» PROMPT: In the entries below, how many lines contain the string "width"? Respond with the number only.

[RECORDS PROVIDED — start]

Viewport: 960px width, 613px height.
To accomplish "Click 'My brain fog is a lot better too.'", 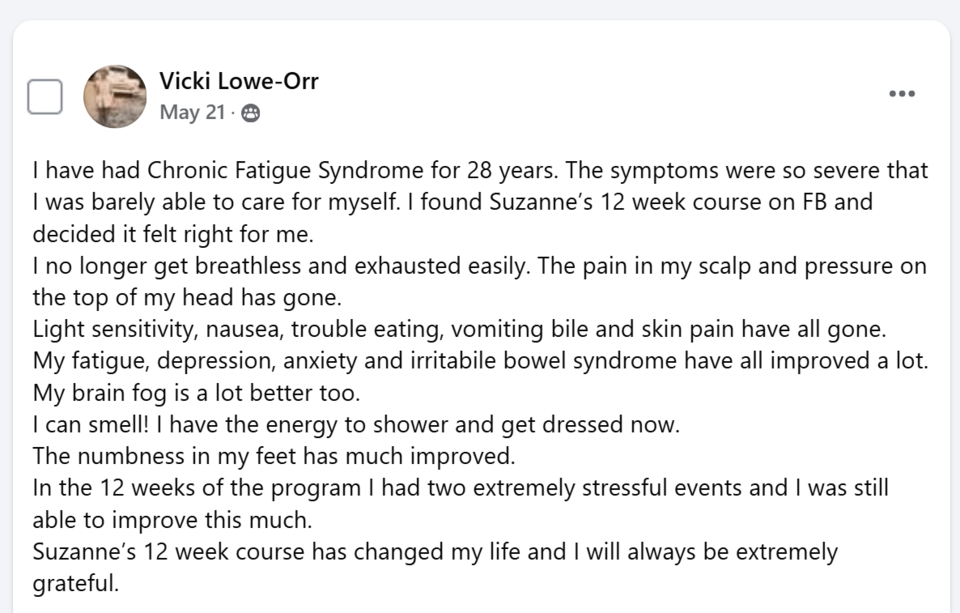I will coord(197,393).
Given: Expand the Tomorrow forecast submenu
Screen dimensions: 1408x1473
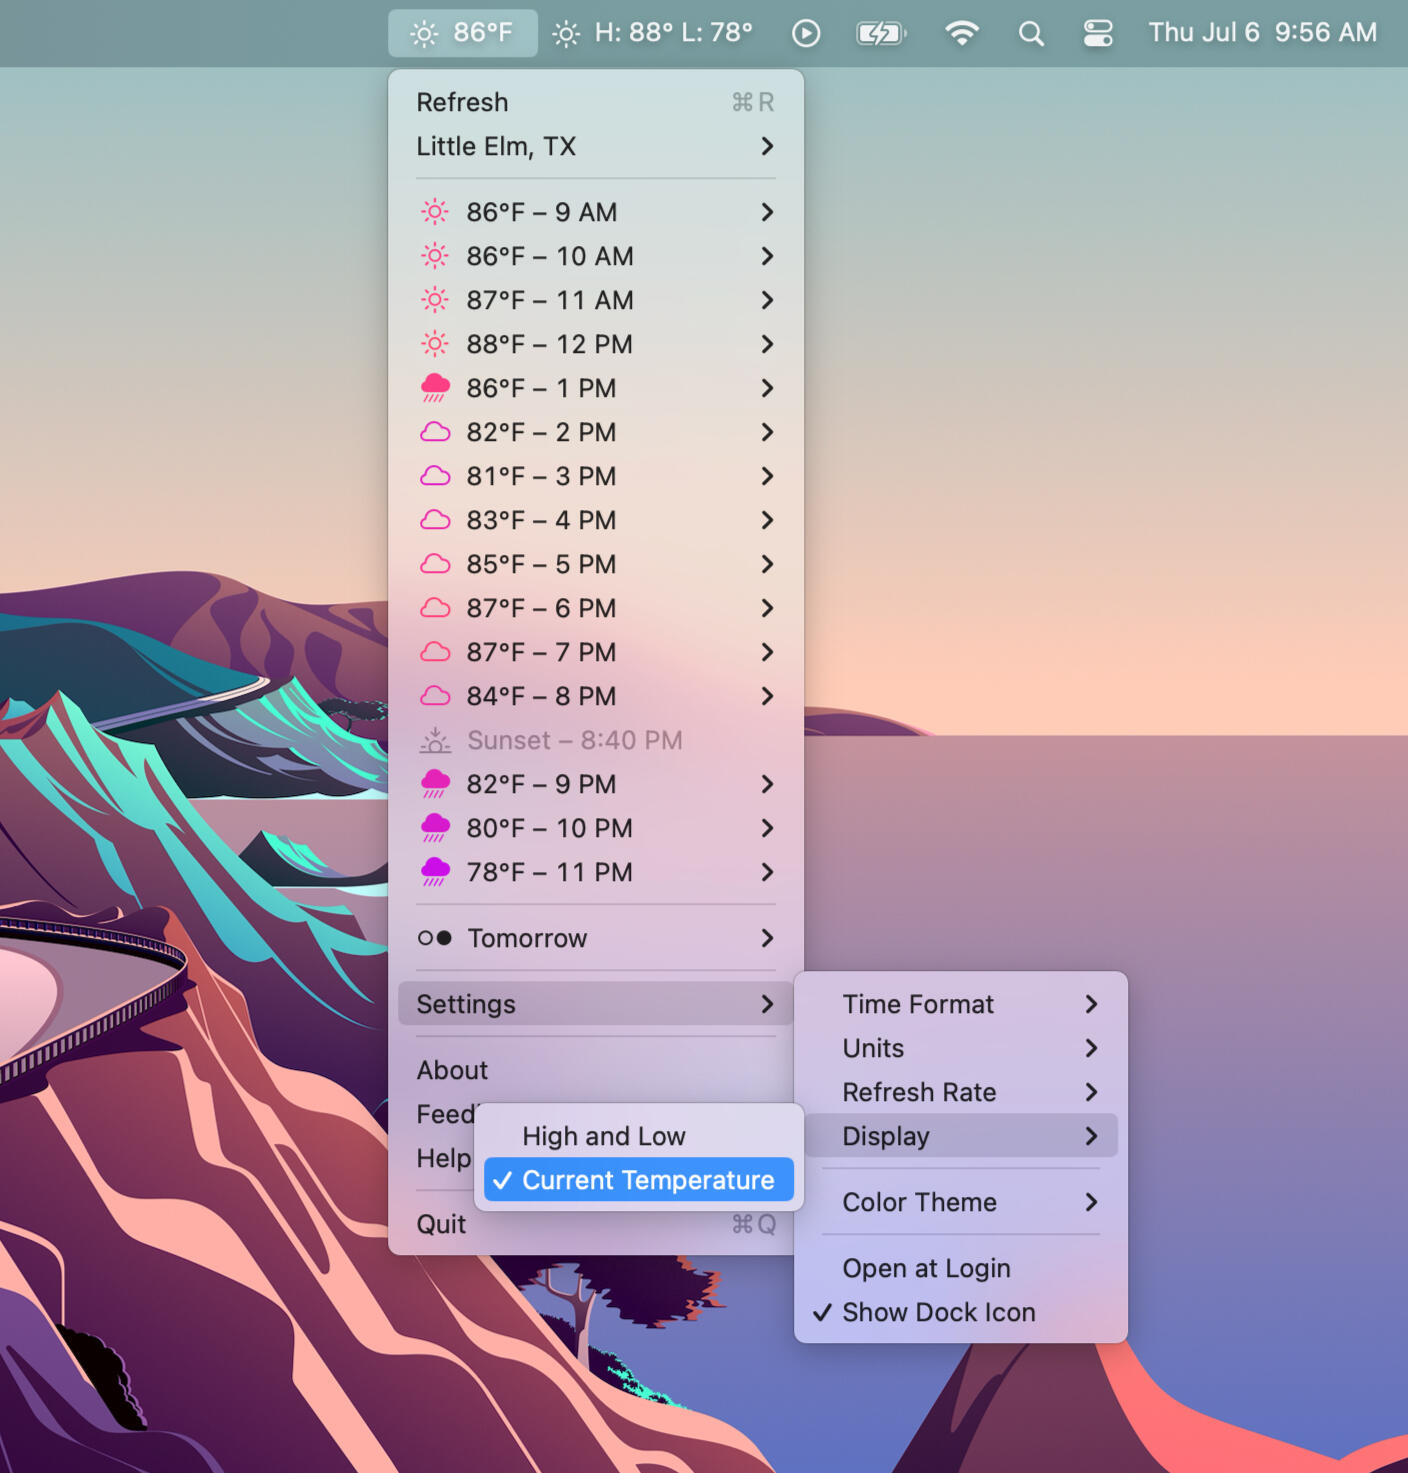Looking at the screenshot, I should point(595,938).
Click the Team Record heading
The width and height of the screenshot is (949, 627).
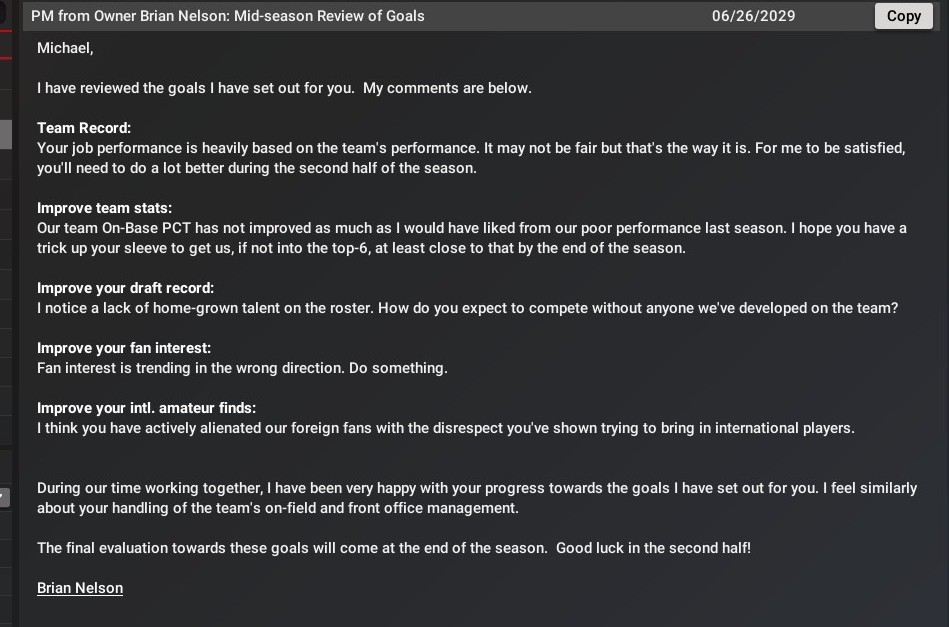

[RECORDS PROVIDED — finish]

» ANSWER: 2